▶ [DOCUMENT EXTRACT]:
↓↓↓

Sayyid Muhammad-Husayn Muhammad-Ali Nasrallah (; born May 17, 1951) is an Iraqi judge, prosecutor, and served as the president of Court of Appeal for four different Iraqi provinces. He retired in May 2014. He is currently a Law Representative for Pillsbury Global in Iraq and the chief of the Nasrallah family.

Early life and education 
Nasrallah was born on May 17, 1951, to Muhammad-Ali Nasrallah and Monira Tumah. Both of his parents hail from the noble Al Faiz family, and claim agnatic descent from Muhammad's daughter Fatimah and her husband, Ali, the first Shia Imam. Nasrallah was born in Karbala, and grew up there. He is the eldest of six children. His ancestors on some occasions ruled the city, and held custodianship of its holy sites. His brother, Haidar was executed by the Baathist regime in 1989.

Education 
He moved to Baghdad in the late 1960s, and graduated with a bachelor's degree in law and politics in 1972 from the University of Baghdad. He was conscripted into the military after he graduated from university, and appointed as a legal soldier, serving for just under two years. Nasrallah then worked as a judicial investigator in 1973, until he joined the Judicial Institute of Iraq in 1977 to become a judge. He graduated as a judge from the institute in 1979. He also graduated in supreme specialised studies from the same institute in 2000.

Nasrallah was awarded with a certificate from the United Nations during a Convention on the Prevention and Punishment of the Crime of Genocide course in 2003.

Under a grant from the British Department for International Development, Nasrallah travelled, along with 139 other Iraqi judges, to Prague, to attend the Judging in a Democratic State course at the CEELI Institute. He attained a diploma from the institute in 2004. He also holds a diploma in Law Enforcement attained in Verbania, in 2005.

↑↑↑

▶ [INFORMATION SUPPLIED]:

↓↓↓

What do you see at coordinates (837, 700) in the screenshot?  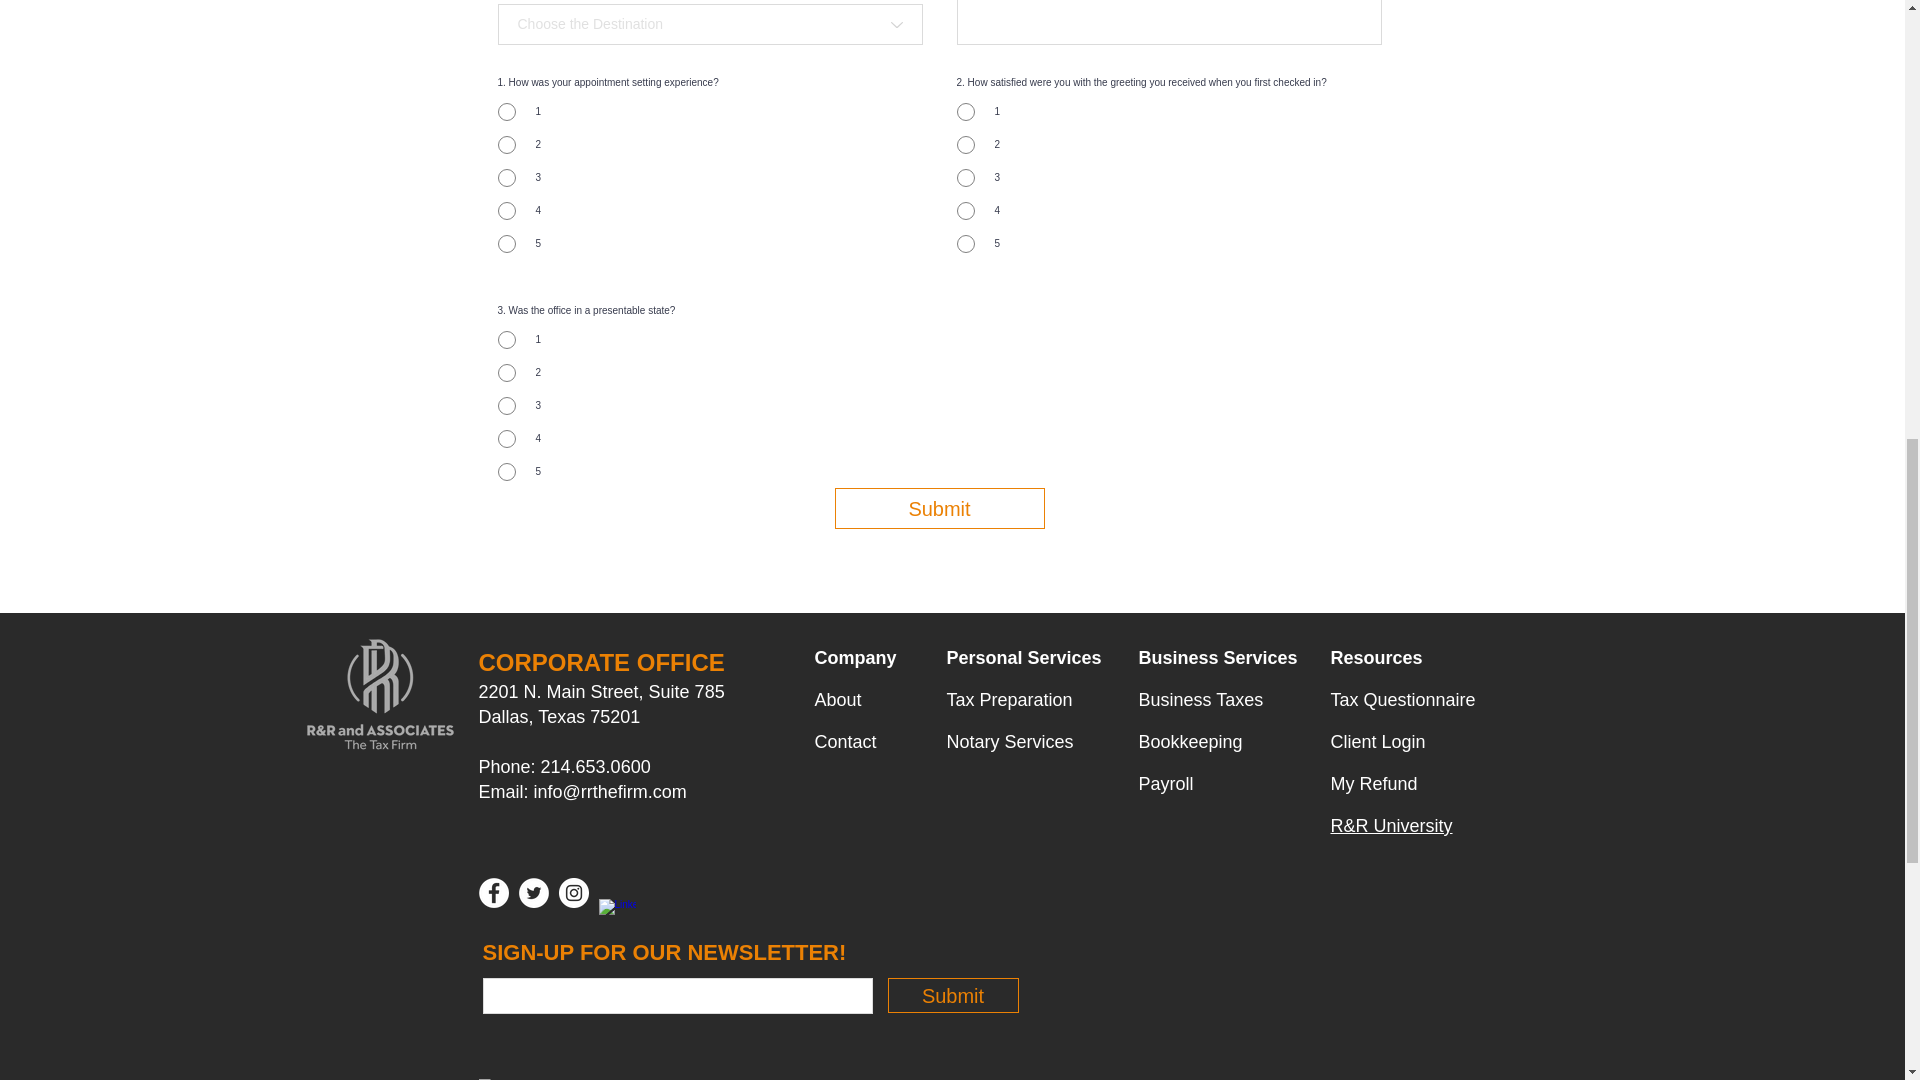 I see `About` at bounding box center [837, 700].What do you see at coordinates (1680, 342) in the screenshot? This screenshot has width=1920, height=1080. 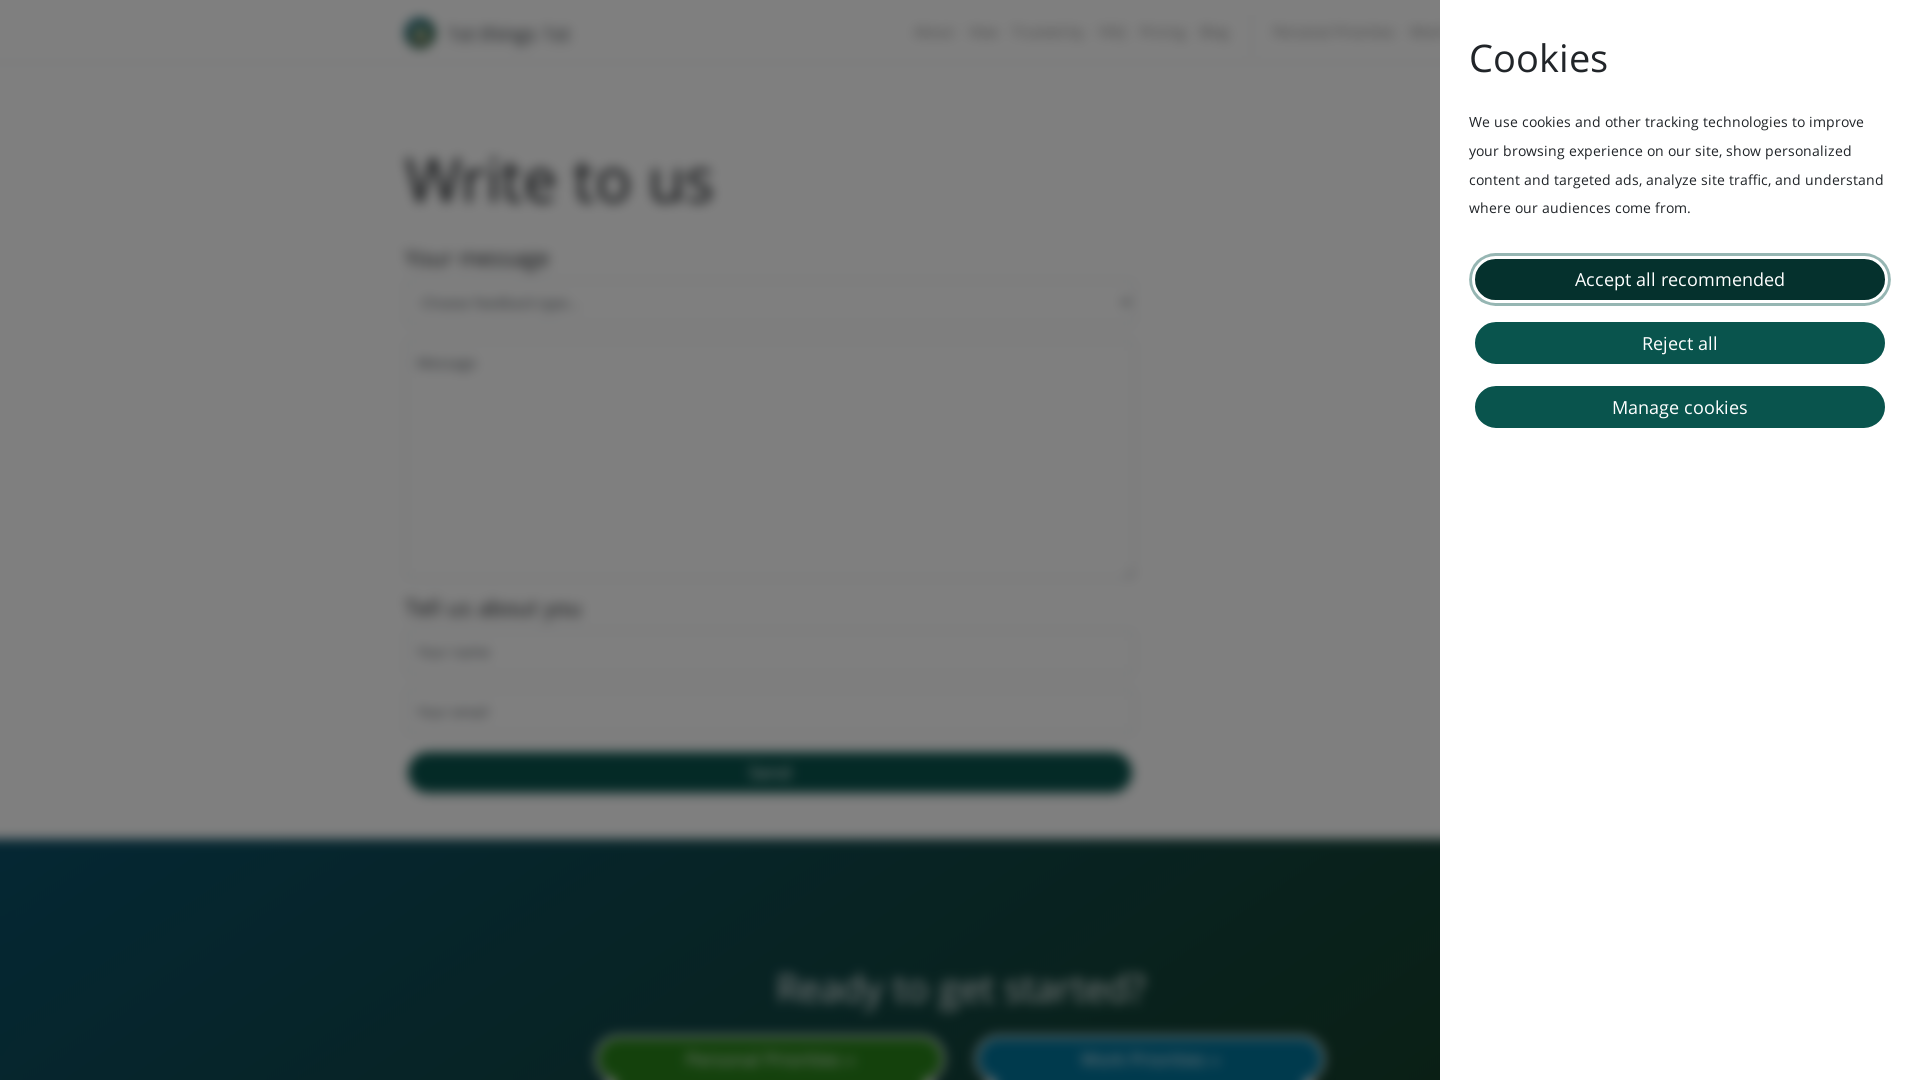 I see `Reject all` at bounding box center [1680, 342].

↑↑↑

▶ [REQUIRED WORK]:
- 1) Decide whether each statement agrees with the Nasrallah biography, answering yes or no and quoting the deciding words from it: (a) Nasrallah earned his bachelor's degree from the University of Baghdad in 1972. (b) He is the youngest of six children. (c) He obtained his diploma in Law Enforcement in Prague.
- 2) According to the Nasrallah biography, how many other Iraqi judges traveled with him to Prague?
- 3) Carry the Nasrallah biography forward from its final sentence.
The lines are separate material and are unrelated to the Nasrallah biography.

▶ [RESPONSES]:
- 1)
(a) Yes: "graduated with a bachelor's degree in law and politics in 1972 from the University of Baghdad"
(b) No: "He is the eldest of six children."
(c) No: "He also holds a diploma in Law Enforcement attained in Verbania, in 2005."

- 2) 139 other Iraqi judges traveled with him.

- 3)
Career 
On June 19, 1979, the republican decree was issued appointing judges for that year, and Nasrallah was among those assigned, yet he was reluctant to assume his role. This was due to the civil laws in Baathist Iraq that clashed with Islamic laws and values. Hence, he ended up seeking Muhammad-Baqir al-Sadr in Najaf, and managed to get a religious decree allowing him to do so, with guidance on how to work the role, without violating his religious values. 

Nasrallah participated in the 1991 uprising by supporting the rebels, and was eventually suspected by the Baathists and so was sent away from his hometown to work in cities in the north and south of Iraq.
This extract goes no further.